Textausschnitt —
============

Zur Untersuchung dieser Frage wird Raschke gefolgt, demzufolge die typisch sozialwissenschaftliche Beschreibung der Grünen: „Anpassung, Oligarchisierung, Institutionalisierung, Entradikalisierung“ lautet. Zunächst soll die Entwicklung der Grünen von einer Protest- hin zu einer Reformpartei anhand der Grundwerte des Gründungsprogramms, des Assoziationsvertrages und dem heute gültigen Grundsatzprogramm nachgezeichnet wer-den. Im nächsten Punkt wird der Etablierungsprozess der Grünen unter-sucht und Michels These der Oligarchisierung auf die Entwicklung der Grünen anzuwenden versucht. Kritische Einwände zu der Übertragbarkeit von Michels Theorie beschließen diesen Punkt. Anschließend geht es vornehm-lich um die Situation kleiner Parteien in der Regierung, die anhand der Grünen beleuchtet wird. Im letzten Punkt soll mit einem Resümee auf die Fragestellung geantwortet werden.
Inhaltsverzeichnis
1. Einleitung
2. Protest- oder Reformpartei
2.1 ökologisch – Ökologie
2.2 sozial – Selbstbestimmung
2.3 basisdemokratisch – Demokratie
2.4 gewaltfrei – Gerechtigkeit
2.5 programmatische Entwicklung
3. Bewegungs- oder Wählerpartei
3.1 Herausbildung und Verfestigung der Parteielite
3.2 Veränderung der Parteielite
3.3 Parteiveränderung durch ihre Elite
3.4 Kritik
4. Oppositions- oder Koalitionspartei
4.1 retrospective voting
4.2 programmatische Umsetzung(sprobleme)

============

Schreibe aus dem Textausschnitt über die Grünen die Stelle von „Zur Untersuchung dieser“ bis „Fragestellung geantwortet werden.“ wortgetreu ab.

Vorliegende Daten —
============

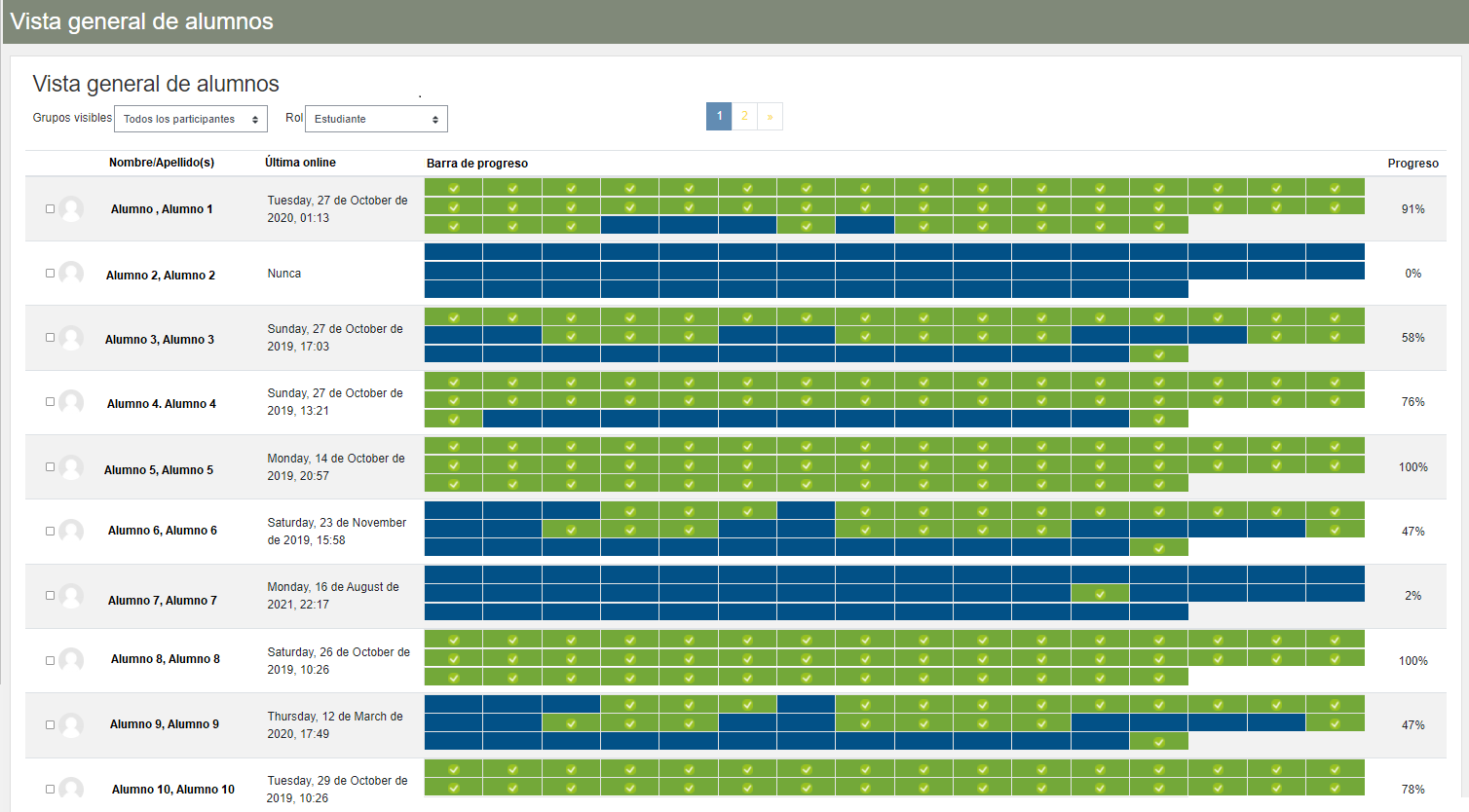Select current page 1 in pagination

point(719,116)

============

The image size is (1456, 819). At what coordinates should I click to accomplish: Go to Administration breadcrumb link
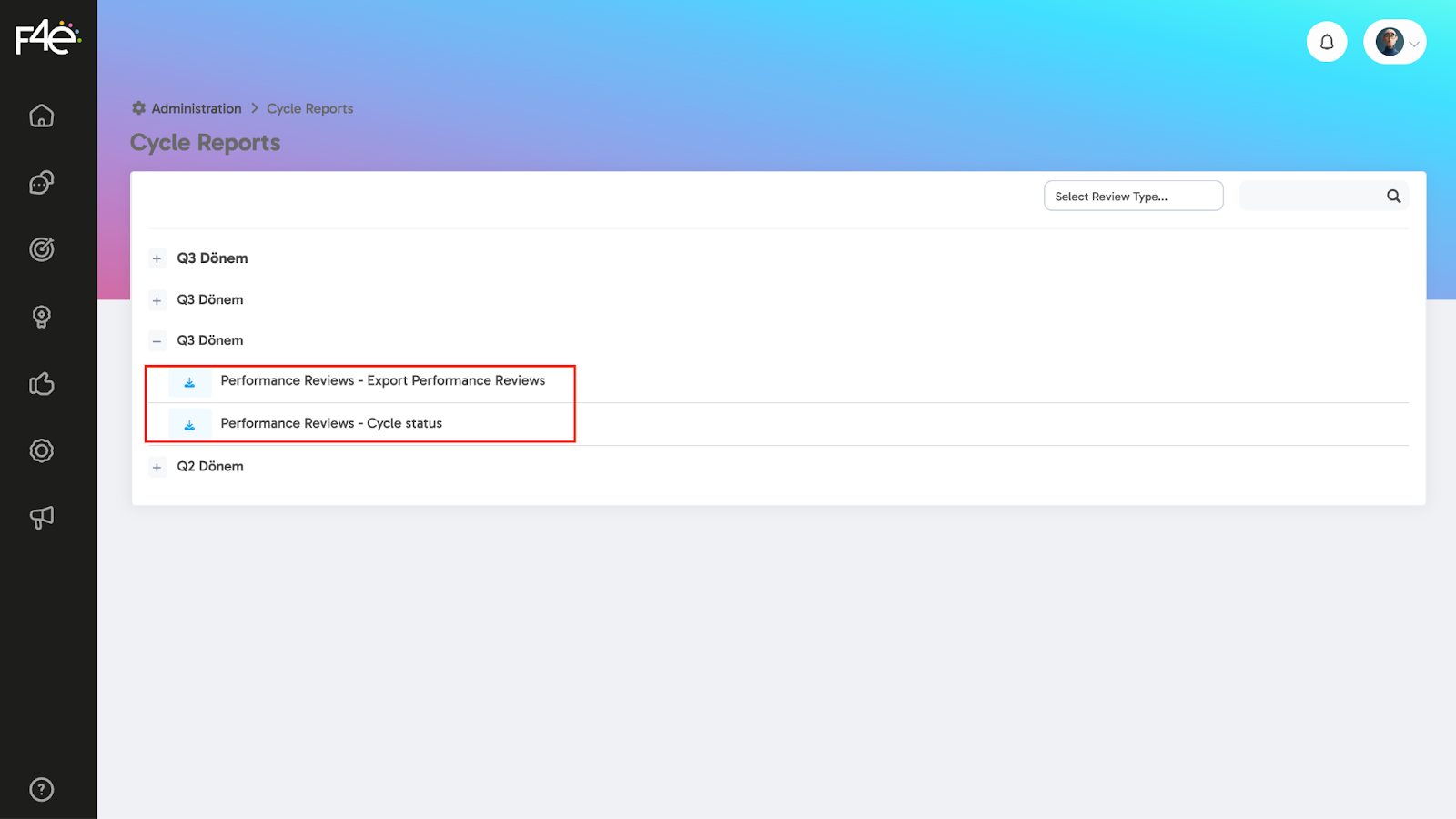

============

Ergebnis —
Zur Untersuchung dieser Frage wird Raschke gefolgt, demzufolge die typisch sozialwissenschaftliche Beschreibung der Grünen: „Anpassung, Oligarchisierung, Institutionalisierung, Entradikalisierung“ lautet. Zunächst soll die Entwicklung der Grünen von einer Protest- hin zu einer Reformpartei anhand der Grundwerte des Gründungsprogramms, des Assoziationsvertrages und dem heute gültigen Grundsatzprogramm nachgezeichnet wer-den. Im nächsten Punkt wird der Etablierungsprozess der Grünen unter-sucht und Michels These der Oligarchisierung auf die Entwicklung der Grünen anzuwenden versucht. Kritische Einwände zu der Übertragbarkeit von Michels Theorie beschließen diesen Punkt. Anschließend geht es vornehm-lich um die Situation kleiner Parteien in der Regierung, die anhand der Grünen beleuchtet wird. Im letzten Punkt soll mit einem Resümee auf die Fragestellung geantwortet werden.